◆ DATA ◆
*** Block opens ***
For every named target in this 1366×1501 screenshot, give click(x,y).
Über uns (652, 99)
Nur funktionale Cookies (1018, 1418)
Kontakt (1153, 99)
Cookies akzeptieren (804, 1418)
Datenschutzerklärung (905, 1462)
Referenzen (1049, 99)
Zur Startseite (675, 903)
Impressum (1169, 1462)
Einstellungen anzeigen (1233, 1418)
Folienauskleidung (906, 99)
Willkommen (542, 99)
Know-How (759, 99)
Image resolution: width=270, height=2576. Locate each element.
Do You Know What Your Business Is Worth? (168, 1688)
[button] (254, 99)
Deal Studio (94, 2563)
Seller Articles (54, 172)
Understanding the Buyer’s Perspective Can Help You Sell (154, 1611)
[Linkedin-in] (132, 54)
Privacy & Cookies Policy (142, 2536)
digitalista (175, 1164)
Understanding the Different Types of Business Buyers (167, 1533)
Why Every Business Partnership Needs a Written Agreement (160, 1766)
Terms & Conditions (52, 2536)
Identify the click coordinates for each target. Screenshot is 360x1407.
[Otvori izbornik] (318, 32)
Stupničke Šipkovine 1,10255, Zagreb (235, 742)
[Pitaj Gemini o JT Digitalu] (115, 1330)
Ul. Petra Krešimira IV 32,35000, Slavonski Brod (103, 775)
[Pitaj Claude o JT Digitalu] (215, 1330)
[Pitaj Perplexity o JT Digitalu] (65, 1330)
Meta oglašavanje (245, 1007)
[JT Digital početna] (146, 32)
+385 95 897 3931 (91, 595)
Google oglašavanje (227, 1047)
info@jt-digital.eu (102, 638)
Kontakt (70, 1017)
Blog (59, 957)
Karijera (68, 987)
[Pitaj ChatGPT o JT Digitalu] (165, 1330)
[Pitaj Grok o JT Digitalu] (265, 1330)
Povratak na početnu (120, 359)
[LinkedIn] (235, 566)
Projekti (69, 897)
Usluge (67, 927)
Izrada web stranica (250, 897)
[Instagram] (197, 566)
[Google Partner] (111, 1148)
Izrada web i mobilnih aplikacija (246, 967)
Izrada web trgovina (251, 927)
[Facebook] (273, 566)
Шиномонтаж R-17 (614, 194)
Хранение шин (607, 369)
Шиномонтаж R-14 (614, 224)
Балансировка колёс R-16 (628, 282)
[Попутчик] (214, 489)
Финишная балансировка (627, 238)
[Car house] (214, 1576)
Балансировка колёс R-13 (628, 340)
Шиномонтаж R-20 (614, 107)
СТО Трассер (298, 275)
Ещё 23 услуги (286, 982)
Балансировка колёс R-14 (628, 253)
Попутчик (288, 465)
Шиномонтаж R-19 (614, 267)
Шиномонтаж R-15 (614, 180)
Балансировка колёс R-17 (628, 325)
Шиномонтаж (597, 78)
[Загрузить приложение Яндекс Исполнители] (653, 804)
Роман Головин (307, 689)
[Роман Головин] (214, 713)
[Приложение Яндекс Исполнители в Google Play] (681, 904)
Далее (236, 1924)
*** Block closes ***
◆ WHAT IS REQUIRED ◆
The listing above holds a line with "Referenzen (1049, 99)" and a line with "Identify the click". Print the stretch from the first through the second, exactly and alone.

◆ EXPECTED ANSWER ◆
Referenzen (1049, 99)
Zur Startseite (675, 903)
Impressum (1169, 1462)
Einstellungen anzeigen (1233, 1418)
Folienauskleidung (906, 99)
Willkommen (542, 99)
Know-How (759, 99)
Image resolution: width=270, height=2576. Locate each element.
Do You Know What Your Business Is Worth? (168, 1688)
[button] (254, 99)
Deal Studio (94, 2563)
Seller Articles (54, 172)
Understanding the Buyer’s Perspective Can Help You Sell (154, 1611)
[Linkedin-in] (132, 54)
Privacy & Cookies Policy (142, 2536)
digitalista (175, 1164)
Understanding the Different Types of Business Buyers (167, 1533)
Why Every Business Partnership Needs a Written Agreement (160, 1766)
Terms & Conditions (52, 2536)
Identify the click coordinates for each target. Screenshot is 360x1407.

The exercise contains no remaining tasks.